In the U.S., 20 states now have comprehensive privacy laws requiring the protection of customer and employee data. New York State is not among them. California, Colorado, Connecticut, Delaware, Florida, Indiana, Iowa, Tennessee, Utah, and Virginia, were joined in 2024 by Kentucky, Maryland, Minnesota, Montana, Nebraska, New Hampshire, New Jersey, Oregon, Rhode Island, and Texas.
Most of these laws apply to companies located anywhere and doing business in the state, based upon three criteria: whether the business controls data, or processes data on behalf of others; the number of people in a state for whom a business has personal data; and/or the revenue derived by a company from data business activity in the state. Generally speaking, small businesses are excluded. There are three exceptions, Texas and Nebraska apply to all. The California Consumer Privacy Act (CCPA), as amended by the California Privacy Rights Act (CPRA), applies equally to consumers, employees, and business-to-business commercial contacts.
Generally, businesses must know what personal data they have and take care to store it securely. They must employ good data-minimization practices and know what data they passed on to third parties. They must obtain contractual assurances about third-party handling of data. Two new and growing requirements are: covered businesses must obtain permission for using personal information, especially for anything not essential and necessary; and they must obtain parental opt-in before targeting or selling the personal data of minors (persons under 16-18 years of age).

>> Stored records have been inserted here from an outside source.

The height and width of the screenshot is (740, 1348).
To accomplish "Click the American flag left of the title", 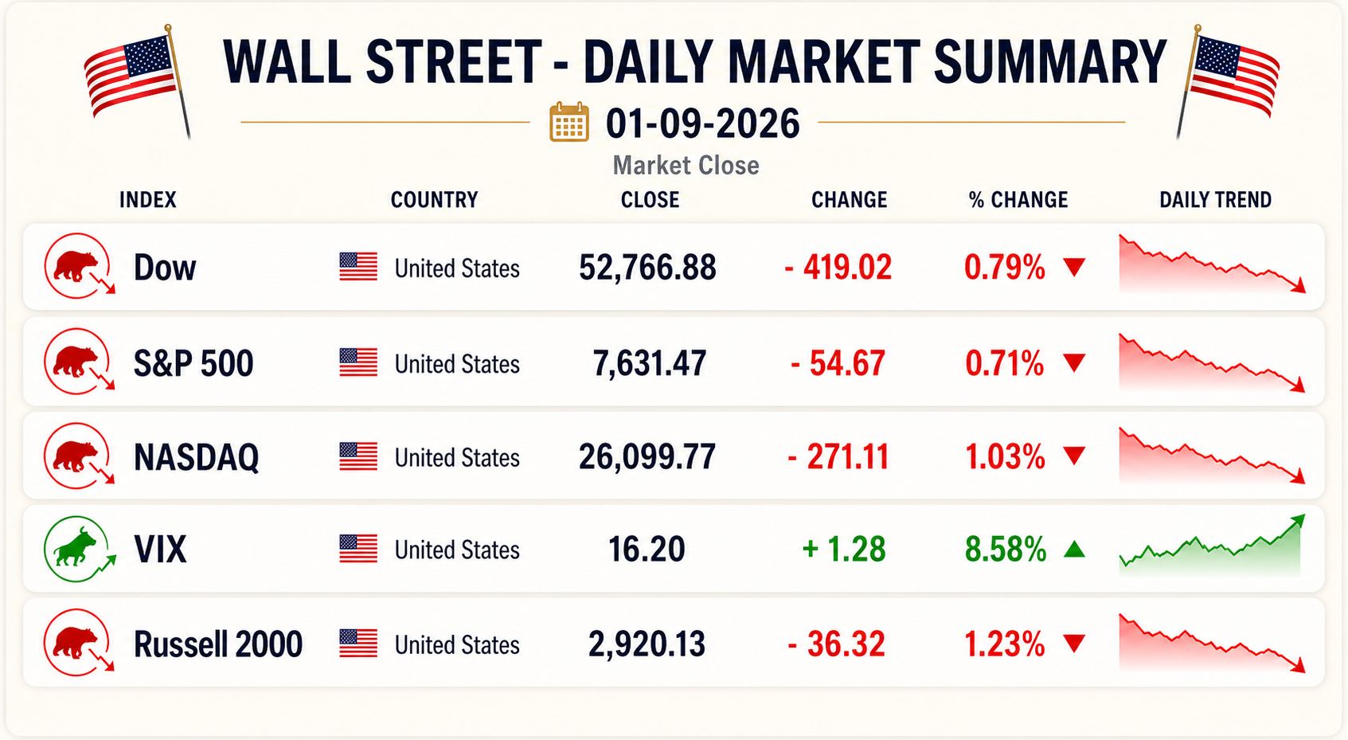I will click(x=139, y=80).
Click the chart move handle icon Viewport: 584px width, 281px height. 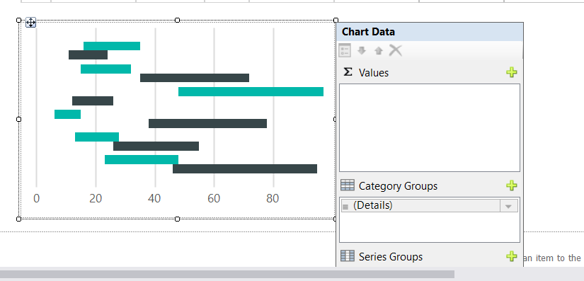coord(30,23)
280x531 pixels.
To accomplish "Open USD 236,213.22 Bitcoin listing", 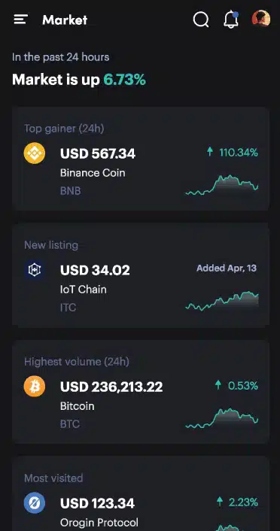I will pyautogui.click(x=141, y=392).
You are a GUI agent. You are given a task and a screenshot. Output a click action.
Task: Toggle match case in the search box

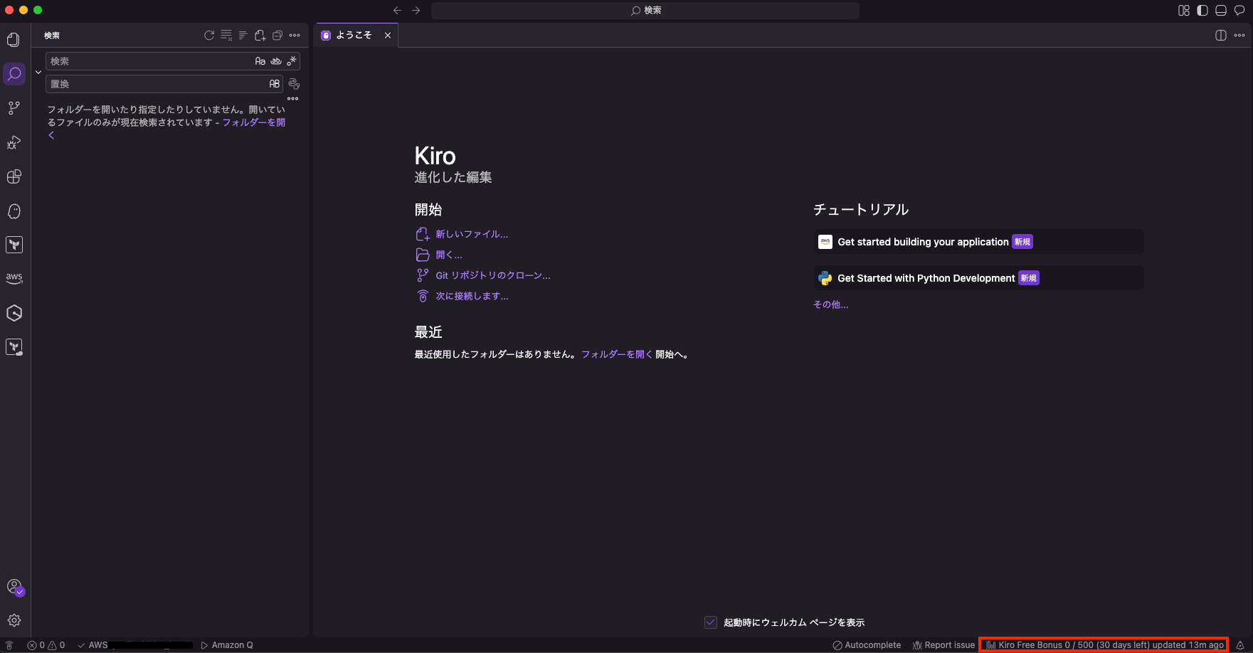pyautogui.click(x=259, y=61)

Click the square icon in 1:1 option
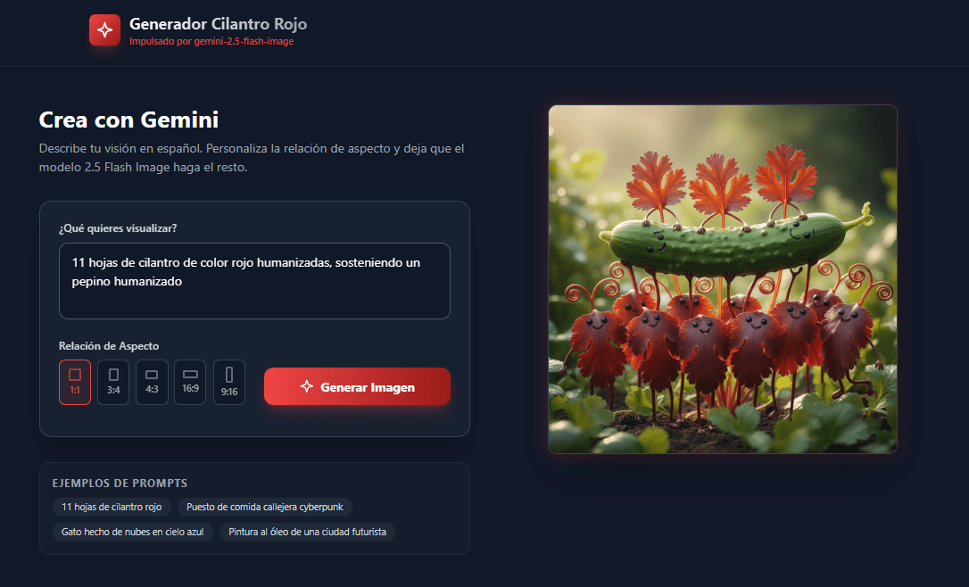(x=75, y=375)
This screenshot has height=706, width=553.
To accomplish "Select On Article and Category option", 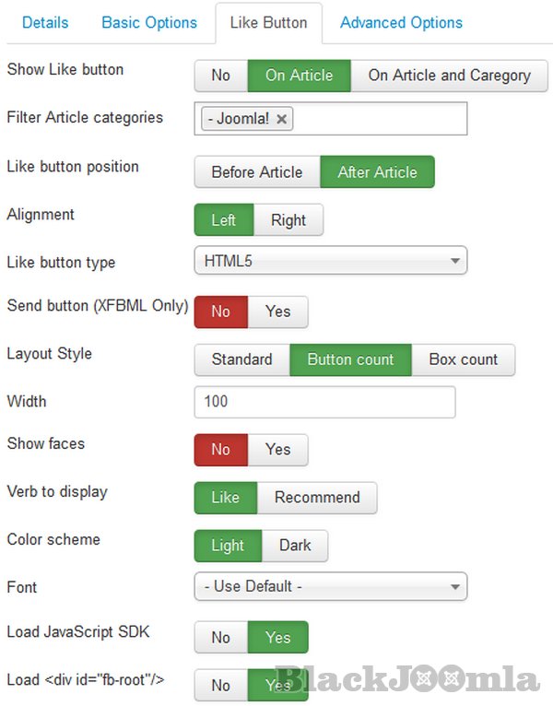I will [x=449, y=76].
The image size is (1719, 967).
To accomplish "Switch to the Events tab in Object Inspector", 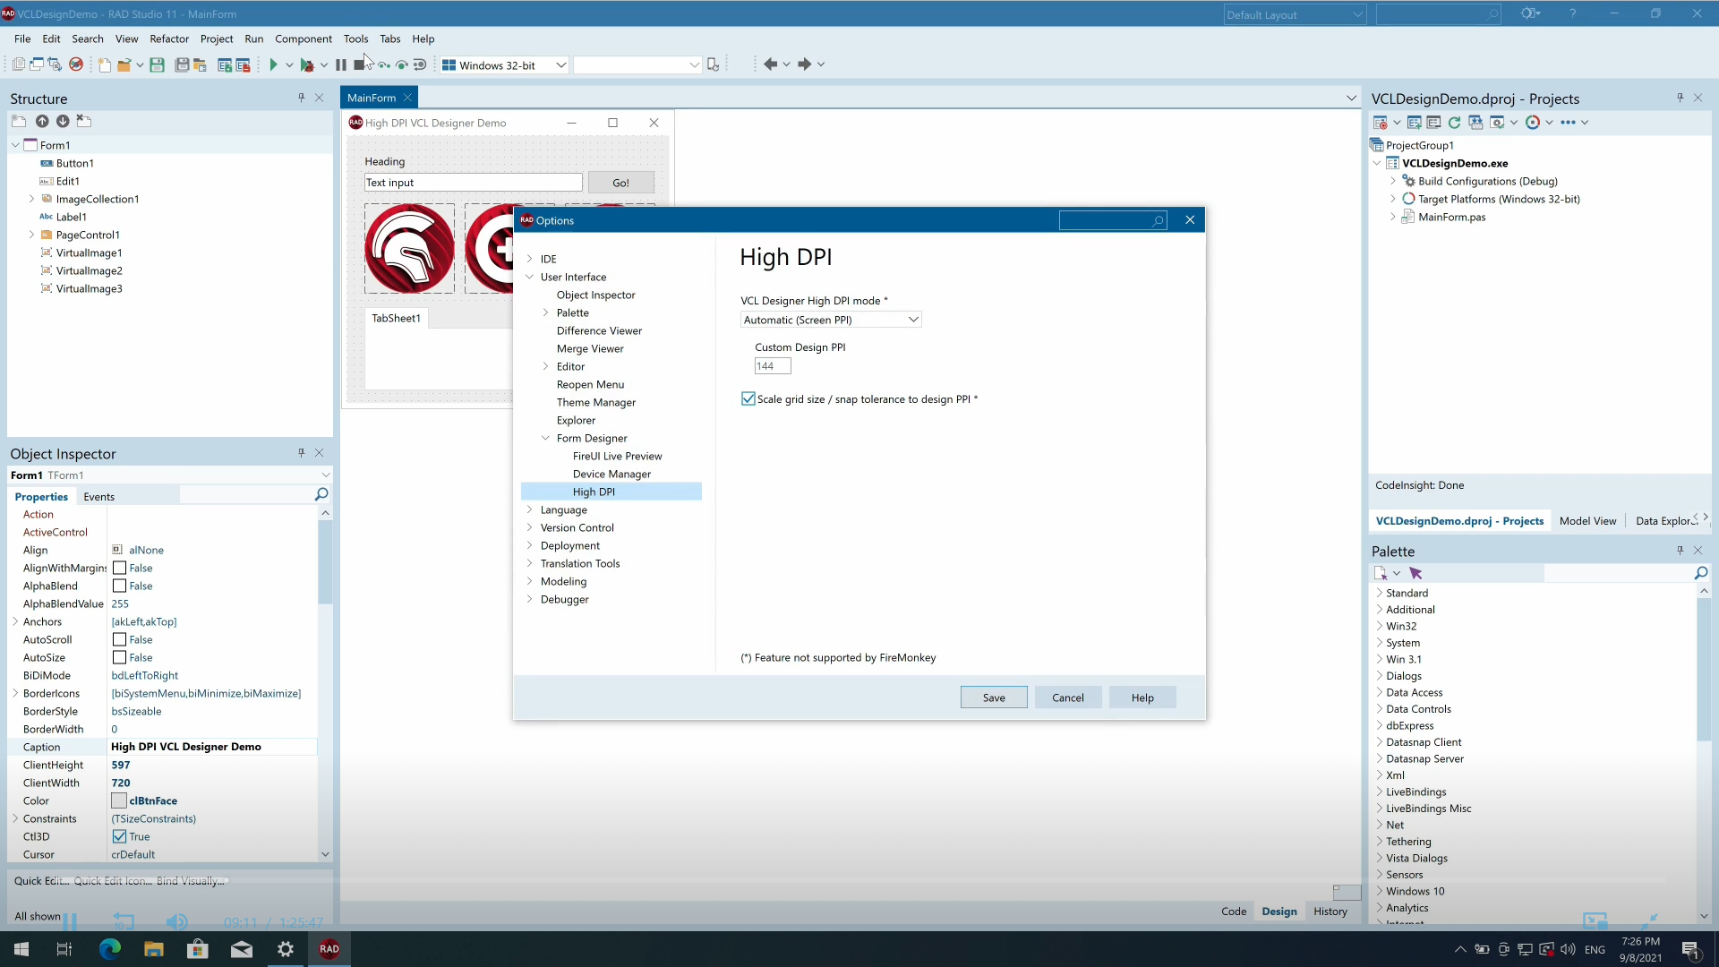I will (98, 497).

Sensitive personal data is generally defined broadly, as any information that is reasonably linked to the identity of a single person or individual household. This includes precise ID or financial account numbers, demographic, biometric, neural, biologic, purchasing and browsing habits, and geolocation data.
It excludes permanently de-identified (anonymized) data and any information that is publicly available. Increasingly, “pseudonymous data,” i.e., information that has identifiers stripped but can still be linked back to a person using an ID code, is required to be stored separately.
State privacy laws also regulate the “sale” of personal data, defined broadly to mean either for monetary or other valuable consideration.
Following the lead of California and the European Union’s General Data Protection Regulation (GDPR), all of the new U.S. state privacy laws of 2024 provide consumers with a number of rights regarding their data, including:
- The right to know who is processing their data, and the rights to access it, correct it, and delete it.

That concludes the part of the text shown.